- [Collected data entries]:
=-=-=-=-=

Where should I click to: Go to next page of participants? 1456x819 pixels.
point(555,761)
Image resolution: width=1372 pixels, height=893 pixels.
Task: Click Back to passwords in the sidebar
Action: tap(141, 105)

=-=-=-=-=

- [Assignment]: Reproduce all of the records precisely. No word may differ.

- [Response for this exercise]:
Where should I click to: Go to next page of participants? 1456x819 pixels.
point(555,761)
Image resolution: width=1372 pixels, height=893 pixels.
Task: Click Back to passwords in the sidebar
Action: tap(141, 105)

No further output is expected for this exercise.